Passage given
## begin
Is your child being bullied or bullying others? The American Justice Department reports that one out of every four children will be bullied sometime during their adolescence. (bullyingstatistics.org.)
With busy schedules and scattered brains, it is possible to overlook what a child or someone close to you might be enduring at school, extracurricular activities or even online. But what does bullying stem from? What are the long-term effects? And, what can people do to help stop it?
Who are the bullies?
Research found that children, who are aggressive or easily frustrated, have issues at home, are overly concerned with popularity or just have friends who bully others, are more likely to bully other students,” said Dr. Adrienne Duke, an Alabama Extension specialist in adolescent development.
Ask yourself how your child’s life is at home, and how it is possibly affecting them outside of the home. It is common to see childhood bullying might as a trivial stage that all children go through at some point, however, there are serious ramifications that can easily stem from it.
## end
Exercise task A
Decide whether each statement agrees with the bullying passage, answering yes or no and quoting the words that settle it: (i) the passage cites the American Justice Department as reporting that one in four children will be bullied during adolescence; (ii) Dr. Adrienne Duke is identified as an Alabama Extension specialist in school safety; (iii) the passage says bullying happens only at school.
Exercise task B
Reproduce the bullying passage word for word, from "Is your child" down to "in adolescent development.".
Use only the bullying passage above, with no outside knowledge.

Dataset section
## begin
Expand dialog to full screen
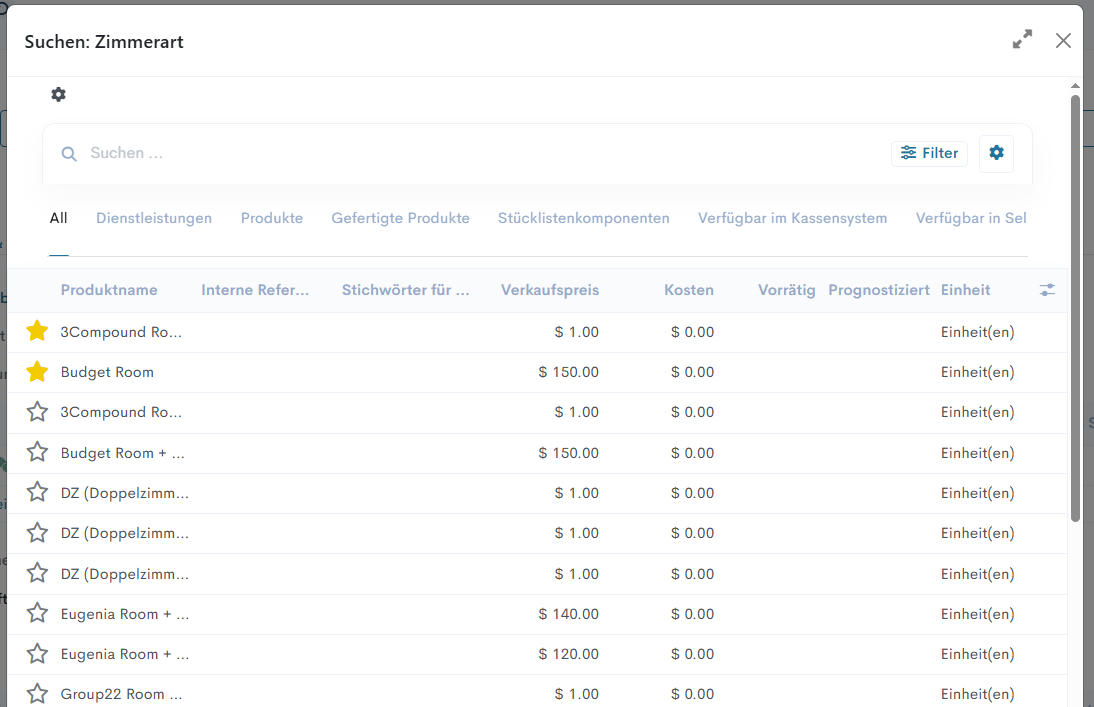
## end
Final answer A
(i) Yes: "The American Justice Department reports that one out of every four children will be bullied sometime during their adolescence."
(ii) No: "an Alabama Extension specialist in adolescent development."
(iii) No: "at school, extracurricular activities or even online."

Final answer B
Is your child being bullied or bullying others? The American Justice Department reports that one out of every four children will be bullied sometime during their adolescence. (bullyingstatistics.org.)
With busy schedules and scattered brains, it is possible to overlook what a child or someone close to you might be enduring at school, extracurricular activities or even online. But what does bullying stem from? What are the long-term effects? And, what can people do to help stop it?
Who are the bullies?
Research found that children, who are aggressive or easily frustrated, have issues at home, are overly concerned with popularity or just have friends who bully others, are more likely to bully other students,” said Dr. Adrienne Duke, an Alabama Extension specialist in adolescent development.